Date 24 September 2021

Briefing Tracking Features Lecture

Exercises

• Exercise 4.1 (Ma 2004)
  • Let \(\mathbf{X}\) be a 3D point and \(\mathbf{x}\) its projection
  • Consider the image motion \(h(\mathbf{x}) = \mathbf{x}+\Delta\mathbf{x}\)
  • What transformation \((R,T)\) must the scene undergo to relalise the given \(h(x)\)?
  • Hint
    • We remember that \((R,T)\) has six degrees of freedom in general.
    • To support this given \(h\), some of these six degrees have to be fixed. Which ones?
• Exercises 4.2, 4.3 (Ma 2004)
• (Exercises 4.4 (Ma 2004))

Debrief

Exercise 4.1 (Ma 2004)

Note We discussed the solution in the debrief session, and this discussion is far more instructive than the algebraic solution outlined below. Yet, this sketch may add some other insights.

Sketch for a solution Write \[\mathbf{x}=\Pi\mathbf{X},\] where \(\Pi\) is the projection matrix, including the camera parameters.

After the transformation, we have \[\mathbf{x}+\Delta\mathbf{x}=\Pi(R\mathbf{X}+T)=\Pi R\mathbf{X}+\Pi T\]

Inserting for \(\mathbf{x}\) on the left hand side, we have \[\Pi\mathbf{X}+\Delta\mathbf{x}=\Pi R\mathbf{X}+\Pi T\]

To satisfy this for every \(\mathbf{X}\), we require that \[\Pi = \Pi R\] and \[\Delta\mathbf{x}=\Pi T\]

Recall that \(\Pi\) is given as \[\Pi=\frac1Z\cdot \begin{bmatrix} f & 0 & 0 \\ 0 & f & 0 \\ 0 & 0 & 1 \end{bmatrix} \] Note that the projection matrix depends on the \(Z\)-coordinate of the 3D point.

Since \(\Pi=\Pi R\), we must have \(R=I\), i.e. there is no rotation.

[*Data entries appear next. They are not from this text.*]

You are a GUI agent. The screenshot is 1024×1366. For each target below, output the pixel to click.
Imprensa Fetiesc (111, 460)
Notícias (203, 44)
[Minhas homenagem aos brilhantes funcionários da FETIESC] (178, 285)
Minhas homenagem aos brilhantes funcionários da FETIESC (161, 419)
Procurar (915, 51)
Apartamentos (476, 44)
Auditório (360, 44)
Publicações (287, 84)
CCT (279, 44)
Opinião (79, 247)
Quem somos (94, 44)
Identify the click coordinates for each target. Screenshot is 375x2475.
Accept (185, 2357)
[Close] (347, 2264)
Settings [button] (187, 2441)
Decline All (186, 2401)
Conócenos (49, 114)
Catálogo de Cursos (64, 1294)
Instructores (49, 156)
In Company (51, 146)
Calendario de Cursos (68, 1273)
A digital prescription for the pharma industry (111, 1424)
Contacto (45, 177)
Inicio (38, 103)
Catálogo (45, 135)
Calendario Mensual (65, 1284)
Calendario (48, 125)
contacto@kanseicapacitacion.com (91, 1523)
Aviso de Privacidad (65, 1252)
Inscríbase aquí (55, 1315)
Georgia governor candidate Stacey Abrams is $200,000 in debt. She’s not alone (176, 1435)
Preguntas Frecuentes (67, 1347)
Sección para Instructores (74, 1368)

Let us write \(\Delta\mathbf{x} = (\Delta x, \Delta y,0)\) and \(T^T=(x_t,y_t,z_t)\), to get \[\Delta x = \frac{fx_t}{Z}\quad \Delta y = \frac{fy_t}{Z}\] Furthermore, \[0=\frac{fz_t}{Z},\] and hence \(z_t=0\).

We conclude that the transformation \((R,T)\) has to be a translation parallel to the image plane.